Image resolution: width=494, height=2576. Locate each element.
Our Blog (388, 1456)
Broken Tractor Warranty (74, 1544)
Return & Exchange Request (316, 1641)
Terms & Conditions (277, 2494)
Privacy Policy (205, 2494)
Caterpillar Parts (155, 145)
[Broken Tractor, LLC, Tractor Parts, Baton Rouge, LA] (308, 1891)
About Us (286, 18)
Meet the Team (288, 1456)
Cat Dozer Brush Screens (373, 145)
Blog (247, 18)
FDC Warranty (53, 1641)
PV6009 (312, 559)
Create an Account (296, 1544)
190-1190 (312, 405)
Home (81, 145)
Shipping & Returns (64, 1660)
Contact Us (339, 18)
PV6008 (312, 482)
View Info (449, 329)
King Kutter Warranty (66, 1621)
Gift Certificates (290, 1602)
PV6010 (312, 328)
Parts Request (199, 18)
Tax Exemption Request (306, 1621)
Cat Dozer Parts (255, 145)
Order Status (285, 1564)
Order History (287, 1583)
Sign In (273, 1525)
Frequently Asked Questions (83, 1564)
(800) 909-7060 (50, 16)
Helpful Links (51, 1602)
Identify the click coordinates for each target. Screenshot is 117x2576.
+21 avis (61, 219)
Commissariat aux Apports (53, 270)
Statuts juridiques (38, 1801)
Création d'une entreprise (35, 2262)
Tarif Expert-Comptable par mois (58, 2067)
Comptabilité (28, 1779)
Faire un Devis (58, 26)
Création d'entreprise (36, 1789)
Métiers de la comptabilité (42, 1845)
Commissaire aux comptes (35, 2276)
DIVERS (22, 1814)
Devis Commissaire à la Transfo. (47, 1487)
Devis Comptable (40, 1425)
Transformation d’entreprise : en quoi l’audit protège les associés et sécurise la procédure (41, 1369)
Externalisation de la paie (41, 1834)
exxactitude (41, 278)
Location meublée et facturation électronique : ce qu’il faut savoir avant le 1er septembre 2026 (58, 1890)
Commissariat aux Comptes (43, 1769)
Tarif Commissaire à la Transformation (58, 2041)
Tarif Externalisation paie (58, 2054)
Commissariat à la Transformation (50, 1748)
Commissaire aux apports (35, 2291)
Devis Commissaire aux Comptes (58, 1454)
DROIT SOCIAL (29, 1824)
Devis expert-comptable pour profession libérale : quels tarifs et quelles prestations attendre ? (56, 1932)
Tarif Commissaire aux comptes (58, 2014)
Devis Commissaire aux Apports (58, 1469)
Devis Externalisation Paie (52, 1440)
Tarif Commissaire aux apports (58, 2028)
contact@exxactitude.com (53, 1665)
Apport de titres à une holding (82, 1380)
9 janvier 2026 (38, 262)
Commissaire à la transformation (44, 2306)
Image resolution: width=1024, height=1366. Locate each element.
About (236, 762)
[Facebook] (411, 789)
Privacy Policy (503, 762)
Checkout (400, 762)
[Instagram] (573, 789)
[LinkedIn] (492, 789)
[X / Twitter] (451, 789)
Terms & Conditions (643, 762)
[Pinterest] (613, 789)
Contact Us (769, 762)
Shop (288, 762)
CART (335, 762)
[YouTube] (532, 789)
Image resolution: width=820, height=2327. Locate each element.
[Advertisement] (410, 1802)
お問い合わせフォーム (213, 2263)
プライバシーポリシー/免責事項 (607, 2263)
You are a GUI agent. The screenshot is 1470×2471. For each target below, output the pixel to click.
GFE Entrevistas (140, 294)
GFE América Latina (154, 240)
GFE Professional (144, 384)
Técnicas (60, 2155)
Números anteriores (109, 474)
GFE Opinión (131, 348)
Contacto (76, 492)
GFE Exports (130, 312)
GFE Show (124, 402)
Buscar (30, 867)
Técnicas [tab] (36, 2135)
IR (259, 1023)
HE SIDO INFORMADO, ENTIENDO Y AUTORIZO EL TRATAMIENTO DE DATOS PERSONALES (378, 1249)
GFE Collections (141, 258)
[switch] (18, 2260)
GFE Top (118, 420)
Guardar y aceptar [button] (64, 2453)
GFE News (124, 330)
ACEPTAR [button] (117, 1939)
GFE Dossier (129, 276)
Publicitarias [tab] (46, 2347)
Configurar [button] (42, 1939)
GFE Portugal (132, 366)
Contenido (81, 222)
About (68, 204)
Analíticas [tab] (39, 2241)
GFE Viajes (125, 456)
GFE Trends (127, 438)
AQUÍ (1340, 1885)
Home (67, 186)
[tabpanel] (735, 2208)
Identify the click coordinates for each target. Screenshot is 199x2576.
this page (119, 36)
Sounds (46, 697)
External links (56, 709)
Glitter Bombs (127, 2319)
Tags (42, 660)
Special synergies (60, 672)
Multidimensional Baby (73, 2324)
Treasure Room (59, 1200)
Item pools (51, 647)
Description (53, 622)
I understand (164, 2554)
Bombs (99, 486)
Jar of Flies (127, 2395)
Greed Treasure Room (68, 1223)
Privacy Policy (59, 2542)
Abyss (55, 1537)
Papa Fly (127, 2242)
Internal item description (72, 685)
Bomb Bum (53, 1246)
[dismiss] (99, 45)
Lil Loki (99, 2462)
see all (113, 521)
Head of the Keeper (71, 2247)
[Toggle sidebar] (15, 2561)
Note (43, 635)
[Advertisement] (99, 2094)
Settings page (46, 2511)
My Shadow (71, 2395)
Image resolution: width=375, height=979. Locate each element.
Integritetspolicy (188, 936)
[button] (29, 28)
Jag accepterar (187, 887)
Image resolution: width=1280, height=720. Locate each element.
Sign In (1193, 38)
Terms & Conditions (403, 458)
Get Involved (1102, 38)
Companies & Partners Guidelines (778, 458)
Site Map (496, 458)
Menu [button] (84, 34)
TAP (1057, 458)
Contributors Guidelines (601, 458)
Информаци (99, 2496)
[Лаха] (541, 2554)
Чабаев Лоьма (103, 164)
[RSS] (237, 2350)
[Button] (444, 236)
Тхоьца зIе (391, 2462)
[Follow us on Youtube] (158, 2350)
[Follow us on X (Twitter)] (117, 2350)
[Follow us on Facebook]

_What you should do:_ Determine the count of lines that include the word "entreprise" in the listing, and state nothing but that count.

_Response below:_ 3